ただ、僕の方が少し変わったみたいだった。
「最近の凛は、なんだかさっぱりしたな」
立川くんは、そう言っていた。
やっぱり僕は変わり者で、傍から見れば卑屈で不器用な少年なのだろう。けれど、それについて悩むことはなくなった。だから自然と、振る舞いも明るくなった。
不安になったら、彼女の写真を眺めた。おとぎ話のお姫様みたいな彼女を。
それでも、僕は生きているのだから。
これでよいのだと思った。
九月も終わって、教室の窓へ吹き込む風から、秋の気配が感じられるようになった頃。
月曜日の朝、いつものように目を覚まし、欠伸を堪えながらリビングへ向かった僕は、テーブルの上にあった白い封筒に気づいた。

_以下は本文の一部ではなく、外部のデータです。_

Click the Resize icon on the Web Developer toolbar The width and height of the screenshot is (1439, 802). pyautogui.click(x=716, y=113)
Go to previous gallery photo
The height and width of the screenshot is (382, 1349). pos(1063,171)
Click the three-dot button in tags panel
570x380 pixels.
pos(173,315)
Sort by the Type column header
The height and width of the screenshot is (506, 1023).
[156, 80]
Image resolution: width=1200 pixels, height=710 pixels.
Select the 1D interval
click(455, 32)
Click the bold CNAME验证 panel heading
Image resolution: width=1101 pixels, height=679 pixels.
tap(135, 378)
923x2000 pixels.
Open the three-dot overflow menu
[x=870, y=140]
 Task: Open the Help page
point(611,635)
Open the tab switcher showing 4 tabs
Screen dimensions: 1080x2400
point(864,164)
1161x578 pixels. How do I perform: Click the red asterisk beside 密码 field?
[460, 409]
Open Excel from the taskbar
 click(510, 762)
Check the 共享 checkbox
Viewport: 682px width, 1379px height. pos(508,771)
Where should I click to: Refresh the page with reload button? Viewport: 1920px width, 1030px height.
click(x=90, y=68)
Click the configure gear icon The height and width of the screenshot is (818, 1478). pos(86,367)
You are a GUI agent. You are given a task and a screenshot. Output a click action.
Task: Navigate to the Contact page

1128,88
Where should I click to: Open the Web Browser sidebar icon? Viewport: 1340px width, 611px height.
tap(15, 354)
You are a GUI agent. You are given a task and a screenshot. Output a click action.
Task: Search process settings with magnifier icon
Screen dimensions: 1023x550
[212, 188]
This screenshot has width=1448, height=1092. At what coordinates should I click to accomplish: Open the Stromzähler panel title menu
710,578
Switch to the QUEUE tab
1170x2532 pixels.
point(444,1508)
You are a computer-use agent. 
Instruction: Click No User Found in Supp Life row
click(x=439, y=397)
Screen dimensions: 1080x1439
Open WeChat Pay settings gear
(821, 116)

コーヒーカップを片手に朝刊を読んでいた父が顔を上げて言う。
「おはよう。それ、お前宛に届いてたぞ」
手に取って見ると、差出人として書かれてあったのは知らない名前だった。
『
訝しみつつも封を切る。中には便箋が一枚と、写真が一葉入っていた。
思わず息を呑む。
その写真には、天国みたいな花畑で笑う、僕とヒナさんが写っていた。
慌てて便箋の方を確認してみる。手のひらサイズの紙切れには、真ん中の辺りにたった一行、丸っこくて可愛らしい字が連ねてあった。
『待ってます』
便箋と写真を封筒に仕舞い、顔をあげた。父がこちらを見ていた。
「どうした?すごい顔してるが」
「父さん」
「なんだ?」
「今日は、学校を休むよ。どうしても、行かなくちゃいけない」
父はいっとき黙って僕を見つめていたが、やがて頷いて答えた。
「分かった。ただし、ちゃんと帰ってくるんだぞ」
「ありがとう」
それだけ言うと、自室へ戻り、急いで支度をした。封筒は、そっと机の上に置いておく。
朝食も摂らず、躓きながら家を飛び出した。